―私が考える、子どもの才能を守るための見方―
WISC検査は、子どもの知的発達のバランスを見るための検査です。
全検査IQだけでなく、言語理解、視空間、流動性推理、ワーキングメモリ、処理速度など、複数の領域から子どもの力を見ます。
IQ130以上がギフテッドの一つの目安として語られることがあります。
しかし、私はWISCを「この子はギフテッドかどうか」を決めつけるためだけに使うべきではないと考えています。
大切なのは、数字よりもプロフィールです。
どの領域が高いのか。
どの領域でつまずいているのか。
能力の差がどれくらいあるのか。
学校生活の困りごととどうつながっているのか。
そこを見ることが重要です。
たとえば、言語理解が高い子は、大人びた発言をします。
でも、先生からは生意気に見られることがあります。
視空間や流動性推理が高い子は、独自の方法で答えにたどり着きます。
でも、途中式や説明が足りないと評価されることがあります。
ワーキングメモリや処理速度が低い子は、理解しているのに作業が遅くなります。
でも、やる気がないと誤解されることがあります。
このように、WISCの結果は、子どもの学校での困りごとを理解する手がかりになります。
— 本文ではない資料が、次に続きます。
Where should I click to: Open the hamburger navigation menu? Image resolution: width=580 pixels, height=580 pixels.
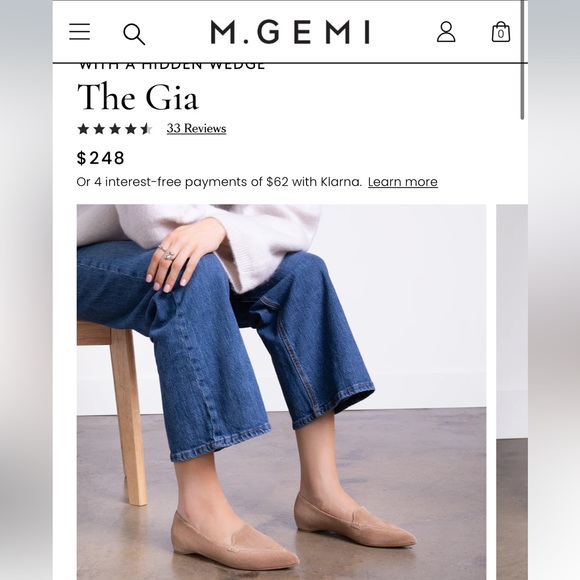tap(80, 31)
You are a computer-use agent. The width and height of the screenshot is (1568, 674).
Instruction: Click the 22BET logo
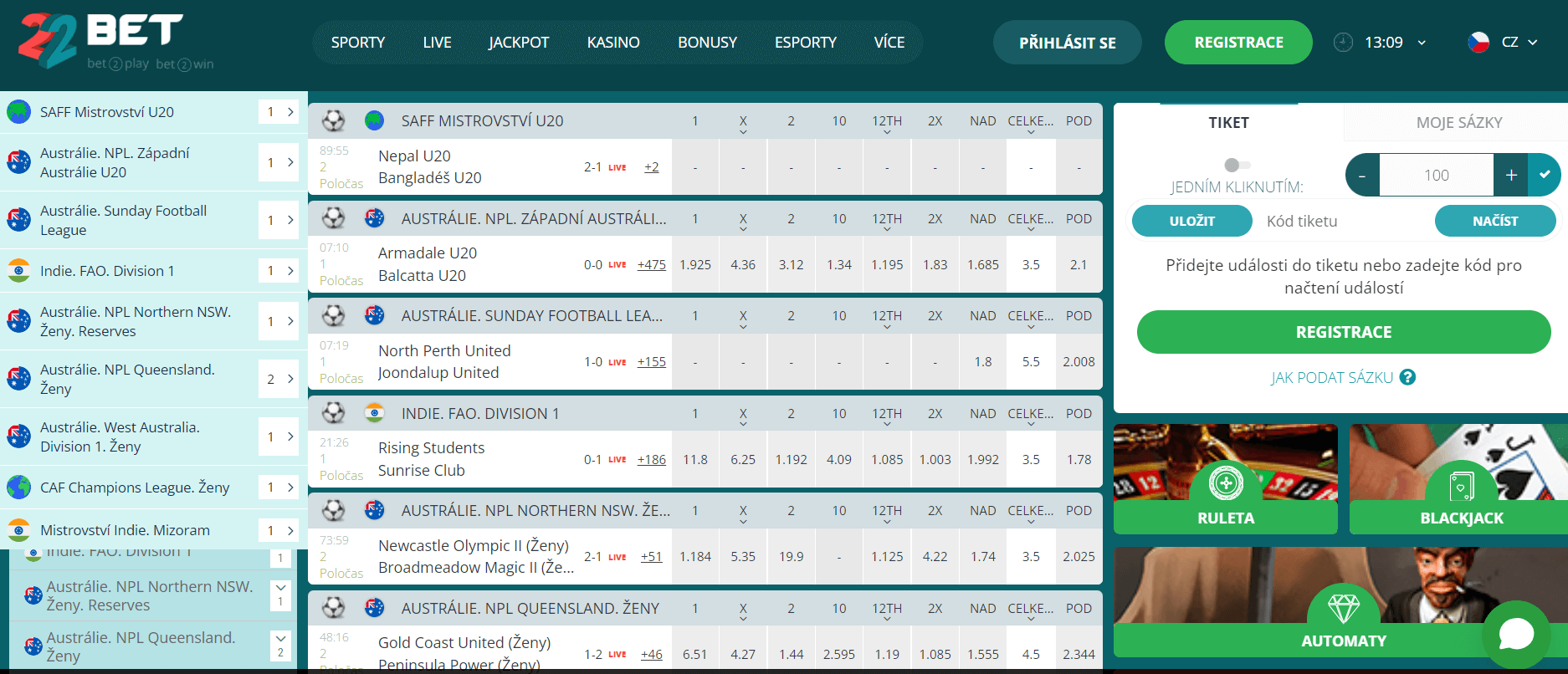coord(100,40)
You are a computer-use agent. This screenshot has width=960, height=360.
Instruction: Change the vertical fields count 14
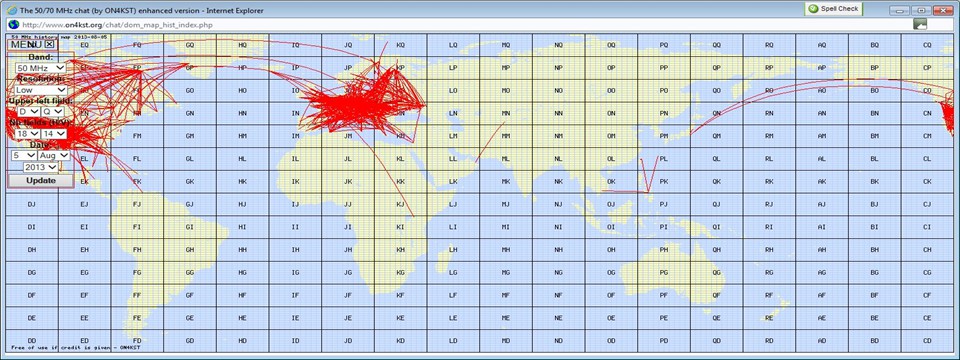point(53,133)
私は、WISCを「子どもを評価するための点数表」ではなく、「支援の地図」として見るべきだと考えています。
地図があれば、どこで迷っているのかが見えます。
どの道なら進みやすいのかが分かります。
どこに橋をかければよいのかが考えられます。
同じIQの子でも、支援の仕方は違います。
言葉で考える子には、対話や探究が必要かもしれません。
図形で考える子には、視覚的な教材が合うかもしれません。
処理速度が低い子には、時間や作業量の調整が必要かもしれません。
ワーキングメモリが弱い子には、指示の見える化が役立つかもしれません。
ギフテッドの子は、能力が高いから放っておいても大丈夫、ではありません。
むしろ、能力が高いからこそ、困りごとが見えにくくなります。
学校で苦しんでいる子。
先生との関係がこじれている子。
不登校になっている子。
「できるのにできない」と責められてきた子。
そうした子どもたちにとって、WISCは自分を責めるためのものではありません。
自分を理解し、周囲に理解してもらうための道具です。
私は、ギフテッドや2Eの子どもたちに必要なのは、才能を見つけることと同じくらい、困りごとを正しく理解することだと考えています。
WISCは、そのための大切な地図になるのです。